[Opening Data to use section]

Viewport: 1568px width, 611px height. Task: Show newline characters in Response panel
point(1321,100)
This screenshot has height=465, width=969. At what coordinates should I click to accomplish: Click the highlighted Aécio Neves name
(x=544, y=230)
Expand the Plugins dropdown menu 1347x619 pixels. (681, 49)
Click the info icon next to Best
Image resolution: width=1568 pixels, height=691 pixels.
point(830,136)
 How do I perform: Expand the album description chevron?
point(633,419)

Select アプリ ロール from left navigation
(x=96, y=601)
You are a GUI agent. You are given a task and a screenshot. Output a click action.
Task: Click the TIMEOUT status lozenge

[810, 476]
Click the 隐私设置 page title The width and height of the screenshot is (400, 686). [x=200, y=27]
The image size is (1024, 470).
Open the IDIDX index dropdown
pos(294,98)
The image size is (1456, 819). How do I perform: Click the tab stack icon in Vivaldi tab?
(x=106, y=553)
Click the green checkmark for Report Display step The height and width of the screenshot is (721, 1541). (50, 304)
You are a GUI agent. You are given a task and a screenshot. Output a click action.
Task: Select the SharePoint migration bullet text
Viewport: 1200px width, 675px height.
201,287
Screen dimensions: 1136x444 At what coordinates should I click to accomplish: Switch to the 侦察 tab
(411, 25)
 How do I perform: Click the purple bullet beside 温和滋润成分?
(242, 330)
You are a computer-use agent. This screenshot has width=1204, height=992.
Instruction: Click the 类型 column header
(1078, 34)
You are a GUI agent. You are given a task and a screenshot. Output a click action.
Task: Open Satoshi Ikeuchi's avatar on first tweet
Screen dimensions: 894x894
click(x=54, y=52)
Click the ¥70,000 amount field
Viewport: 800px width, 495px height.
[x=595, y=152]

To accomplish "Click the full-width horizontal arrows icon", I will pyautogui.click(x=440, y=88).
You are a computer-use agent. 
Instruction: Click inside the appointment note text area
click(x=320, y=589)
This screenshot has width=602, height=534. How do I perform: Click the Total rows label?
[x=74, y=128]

[Closing Data to use section]

Assignment: Return a faithful copy of all the records above.

Written solution:
Viewport: 1568px width, 611px height. Task: Show newline characters in Response panel
point(1321,100)
This screenshot has height=465, width=969. At what coordinates should I click to accomplish: Click the highlighted Aécio Neves name
(x=544, y=230)
Expand the Plugins dropdown menu 1347x619 pixels. (681, 49)
Click the info icon next to Best
Image resolution: width=1568 pixels, height=691 pixels.
point(830,136)
 How do I perform: Expand the album description chevron?
point(633,419)

Select アプリ ロール from left navigation
(x=96, y=601)
You are a GUI agent. You are given a task and a screenshot. Output a click action.
Task: Click the TIMEOUT status lozenge

[810, 476]
Click the 隐私设置 page title The width and height of the screenshot is (400, 686). [x=200, y=27]
The image size is (1024, 470).
Open the IDIDX index dropdown
pos(294,98)
The image size is (1456, 819). How do I perform: Click the tab stack icon in Vivaldi tab?
(x=106, y=553)
Click the green checkmark for Report Display step The height and width of the screenshot is (721, 1541). (50, 304)
You are a GUI agent. You are given a task and a screenshot. Output a click action.
Task: Select the SharePoint migration bullet text
Viewport: 1200px width, 675px height.
201,287
Screen dimensions: 1136x444 At what coordinates should I click to accomplish: Switch to the 侦察 tab
(411, 25)
 How do I perform: Click the purple bullet beside 温和滋润成分?
(242, 330)
You are a computer-use agent. This screenshot has width=1204, height=992.
Instruction: Click the 类型 column header
(1078, 34)
You are a GUI agent. You are given a task and a screenshot. Output a click action.
Task: Open Satoshi Ikeuchi's avatar on first tweet
Screen dimensions: 894x894
click(x=54, y=52)
Click the ¥70,000 amount field
Viewport: 800px width, 495px height.
[x=595, y=152]

To accomplish "Click the full-width horizontal arrows icon", I will pyautogui.click(x=440, y=88).
You are a computer-use agent. 
Instruction: Click inside the appointment note text area
click(x=320, y=589)
This screenshot has width=602, height=534. How do I perform: Click the Total rows label?
[x=74, y=128]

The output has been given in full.